The pair had been neck-and-neck in the poll for the past week but voters’ enthusiasm for Mrs Clinton dipped following the FBI’s announcement it is reopening an investigation into her emails.

Hillary Clinton has gone on the offensive after the bombshell revelation by declaring “there’s no case here”.

But Mr Trump has narrowed the gap on her in various polls as the race to become the 45th US president nears its end.

He tweeted today: “Wow, now leading in @ABC /@washingtonpost Poll 46 to 45. Gone up 12 points in two weeks, mostly before the Crooked Hillary blow-up!”

Just six minutes later he followed it with: “Crooked Hillary should not be allowed to run for president. She deleted 33,000 e-mails AFTER getting a subpoena from U.S. Congress. RIGGED!”

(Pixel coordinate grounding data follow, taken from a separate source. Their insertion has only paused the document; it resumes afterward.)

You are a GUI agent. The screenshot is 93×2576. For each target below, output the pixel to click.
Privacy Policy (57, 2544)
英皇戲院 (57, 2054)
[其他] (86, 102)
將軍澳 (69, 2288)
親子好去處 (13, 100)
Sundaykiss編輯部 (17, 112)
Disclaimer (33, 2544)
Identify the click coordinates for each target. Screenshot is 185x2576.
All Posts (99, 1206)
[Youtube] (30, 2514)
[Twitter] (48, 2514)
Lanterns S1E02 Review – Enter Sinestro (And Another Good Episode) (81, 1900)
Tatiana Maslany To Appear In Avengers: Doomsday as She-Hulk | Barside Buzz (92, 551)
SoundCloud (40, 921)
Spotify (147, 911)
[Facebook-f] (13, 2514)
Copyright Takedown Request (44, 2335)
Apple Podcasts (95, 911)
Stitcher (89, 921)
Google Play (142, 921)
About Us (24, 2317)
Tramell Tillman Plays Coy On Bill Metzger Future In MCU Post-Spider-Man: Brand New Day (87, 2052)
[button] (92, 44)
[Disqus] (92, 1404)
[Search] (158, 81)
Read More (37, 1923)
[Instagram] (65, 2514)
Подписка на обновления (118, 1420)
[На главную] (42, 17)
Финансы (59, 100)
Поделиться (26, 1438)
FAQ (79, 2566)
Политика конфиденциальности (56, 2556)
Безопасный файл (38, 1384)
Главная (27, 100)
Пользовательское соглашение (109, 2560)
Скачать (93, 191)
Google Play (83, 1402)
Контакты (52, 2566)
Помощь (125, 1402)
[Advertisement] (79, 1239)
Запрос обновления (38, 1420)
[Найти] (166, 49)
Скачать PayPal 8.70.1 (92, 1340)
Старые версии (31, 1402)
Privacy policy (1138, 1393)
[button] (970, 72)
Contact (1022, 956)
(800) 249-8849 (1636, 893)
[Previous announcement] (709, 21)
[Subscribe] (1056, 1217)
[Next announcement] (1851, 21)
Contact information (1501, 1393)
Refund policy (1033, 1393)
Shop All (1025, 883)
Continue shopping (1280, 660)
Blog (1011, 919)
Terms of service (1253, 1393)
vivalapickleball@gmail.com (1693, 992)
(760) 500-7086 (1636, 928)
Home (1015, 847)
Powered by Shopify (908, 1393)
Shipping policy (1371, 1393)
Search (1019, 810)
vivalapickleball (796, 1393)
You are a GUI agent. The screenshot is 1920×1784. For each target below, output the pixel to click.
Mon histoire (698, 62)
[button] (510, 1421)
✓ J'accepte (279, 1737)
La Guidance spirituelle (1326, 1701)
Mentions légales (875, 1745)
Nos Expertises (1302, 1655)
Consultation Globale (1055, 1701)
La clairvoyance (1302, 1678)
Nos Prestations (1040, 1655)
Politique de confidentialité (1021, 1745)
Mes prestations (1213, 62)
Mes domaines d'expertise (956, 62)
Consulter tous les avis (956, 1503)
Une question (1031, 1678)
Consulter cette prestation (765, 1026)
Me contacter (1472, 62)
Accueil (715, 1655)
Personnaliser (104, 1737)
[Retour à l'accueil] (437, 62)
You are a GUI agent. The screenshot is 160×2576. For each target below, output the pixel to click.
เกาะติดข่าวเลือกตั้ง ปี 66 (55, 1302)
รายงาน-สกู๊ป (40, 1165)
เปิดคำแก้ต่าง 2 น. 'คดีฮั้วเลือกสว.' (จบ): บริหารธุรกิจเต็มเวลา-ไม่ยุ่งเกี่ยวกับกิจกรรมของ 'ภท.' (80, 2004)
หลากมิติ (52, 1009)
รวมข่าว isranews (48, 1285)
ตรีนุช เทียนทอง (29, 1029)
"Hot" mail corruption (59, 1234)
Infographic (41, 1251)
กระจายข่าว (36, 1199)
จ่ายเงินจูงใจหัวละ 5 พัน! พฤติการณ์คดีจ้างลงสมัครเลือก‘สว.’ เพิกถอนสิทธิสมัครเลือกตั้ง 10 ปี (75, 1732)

Mr Trump had fallen as much as 14 points behind Mrs Clinton in some polls before the FBI announced its new investigation. His ratings were especially damaged after a series of allegations, which he denied, of sexual assaults on women were made against him.

But when he was informed of the FBI’s investigation moments before taking the stage at a rally in New Hampshire on Friday, he hailed it as a scandal that was “bigger than Watergate”.

He told cheering supporters that he has "great respect" for the fact that the FBI and the Department of Justice are now "wiling to have the courage to right the horrible mistake that they made" in concluding the investigation earlier.

Mrs Clinton's email use has been one of the biggest vulnerabilities in her campaign for the White House. Even if she wins, Republicans have vowed the issue will follow her, promising continuing investigations.

“It is extraordinary that we would see something like this just 11 days out from a presidential election,” said her campaign chair John Podesta.

“Upon completing this investigation more than three months ago, FBI Director Comey declared no reasonable prosecutor would move forward with a case like this and added that it was not even a close call."